Resume from crashed head job caused process and its downstream dependency to run at the same time #5595

oalmelid-gel · 2024-12-10T15:25:28Z

Bug report

Due to an LSF compute cluster outage, two of our pipelines ended up in a state where the nextflow process was unable to submit jobs to the cluster and crashed. However, the running processes completed successfully.

When we resumed the pipeline after the cluster had recovered from the crash, we saw nextflow

launch the processes that had completed successfully
immediately conclude the process had completed and launch a process that depended on its output

The first launched process remained running for another ten minutes and wrote output files while its dependent process ran, leading to truncated output and a false negative result.

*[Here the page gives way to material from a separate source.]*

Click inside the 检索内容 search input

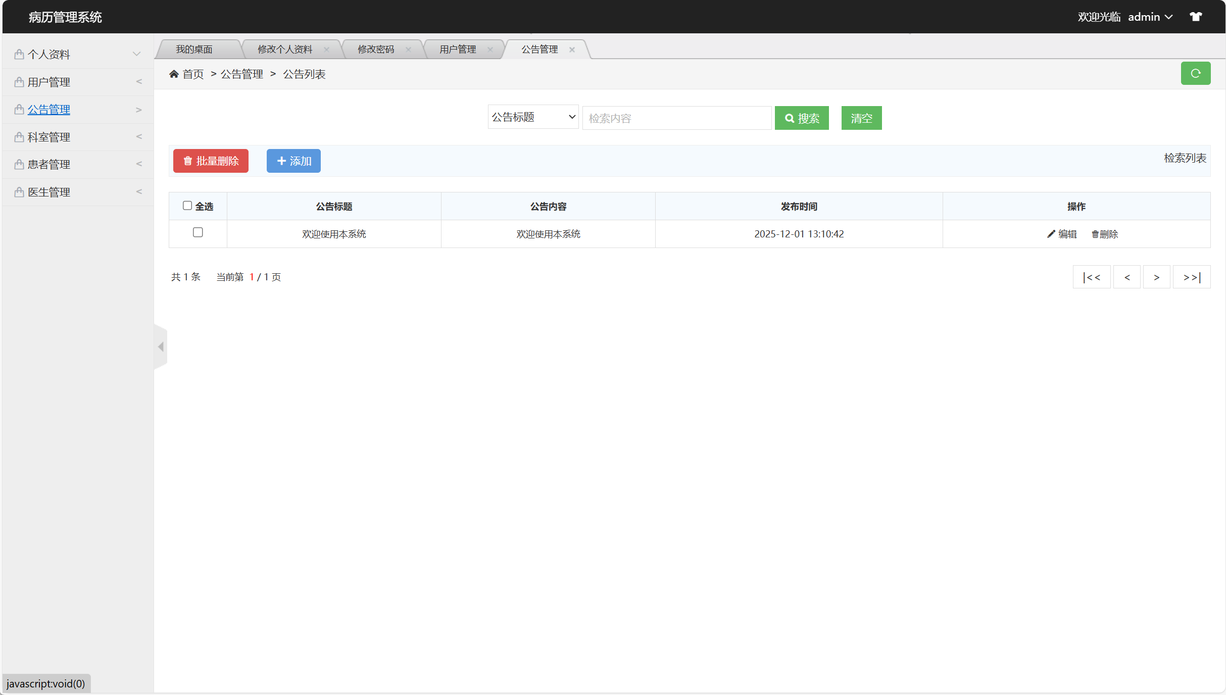[677, 118]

After some digging, I believe that what happened is related to the behaviour of the GridTaskHandler, specifically this line:

https://github.com/nextflow-io/nextflow/blob/18f7de132c0342102f7160ce97b2e68dc6b67[…]xtflow/src/main/groovy/nextflow/executor/GridTaskHandler.groovy

The function readExitStatus() looks for a file called .exitfile and reads the exit code of the completed process from there. Since nextflow resumed a process that had successfully completed after the head job crashed, that file was already present in the work directory when the pipeline resumed and this caused a premature launch of the downstream process.

I think an easy fix would be to make sure the .exitfile is deleted before submitting a process, possibly just with an rm -f .exitfile

Expected behavior and actual behavior

Expected behaviour: when resuming a pipeline, nextflow should wait for the resumed process to complete executing on the cluster.
Actual behaviour: nextflow immedately launches a downstream process while still running.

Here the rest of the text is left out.